I’m over at the lovely Writer’s Little Helper today, talking about imaginary bookshops and why one sort of cake is never enough. And outside bits. You can read the whole thing here.

 

Let me know what would be in yours. My favourite wins a signed copy of Beautiful Words. You have a week.

 

And the lovely Jodi Cleghorn has posted a wonderfully thoughtful review of Beautiful Words here.

 

Beautiful Words is published on Monday. Things seem to be hotting up. And the butterflies in my stomach are breeding.

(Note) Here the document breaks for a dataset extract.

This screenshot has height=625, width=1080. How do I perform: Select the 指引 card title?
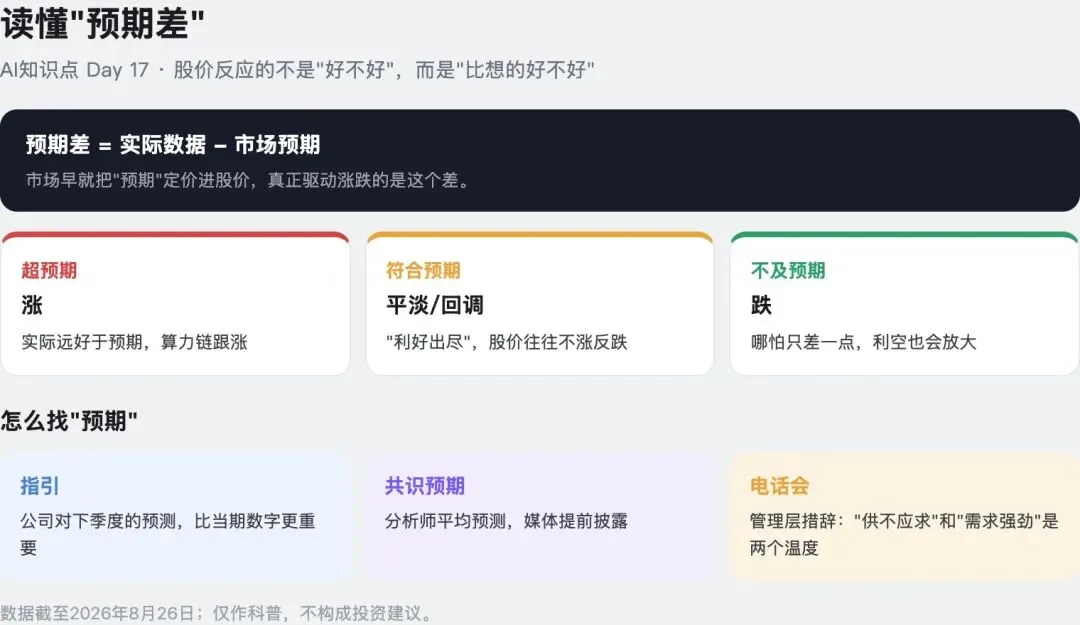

8 Comments on “My Imaginary Bookshop and What’s Better Than Chocolates For Your Birthday

  1.  by  Sherri

    I would love a bookshop. Mine would have staff with beautiful voices who would give customers personal readings of poems or random snippets from novels and stories to show them the loveliness between the covers.
    And it would have lots of copies of all of your books so that we never ran out. (Too much? Well, worth a try!)

  2.  by  Laura Wilkinson

    Inside my bookshop would be an array of chaise-longues, velvet covered in tones of purple, blue and red, with plump cushions and side tables for tea and cake and chocolates. Inside my cake, you’d find a butter cream filling laced with brandy and fresh, fresh raspberries. Literary and sensory indulgence. Perfect.

  3.  by  Kit

    All the books would be displayed showing their covers rather than just their spines. Arty people put a lot into designing covers and I sometimes buy a book for its cover, and showing them off it would be like an art gallery and a bookshop rolled into one, and it would be splendid.

  4.  by  lesleyjjackson

    My bookshop would have an assortment of armchairs, so people could sit and talk, flick through a book alone, sit back to back or pull one up next to a friend. And, best of all, it would have a large section devoted to a variety of short stories (plotted and not so obviously plotted) and another section devoted to the sort of contemporary poetry that I can never find in a bookshop. Then the bookshop would really be a slice of heaven. I’d wear out an armchair!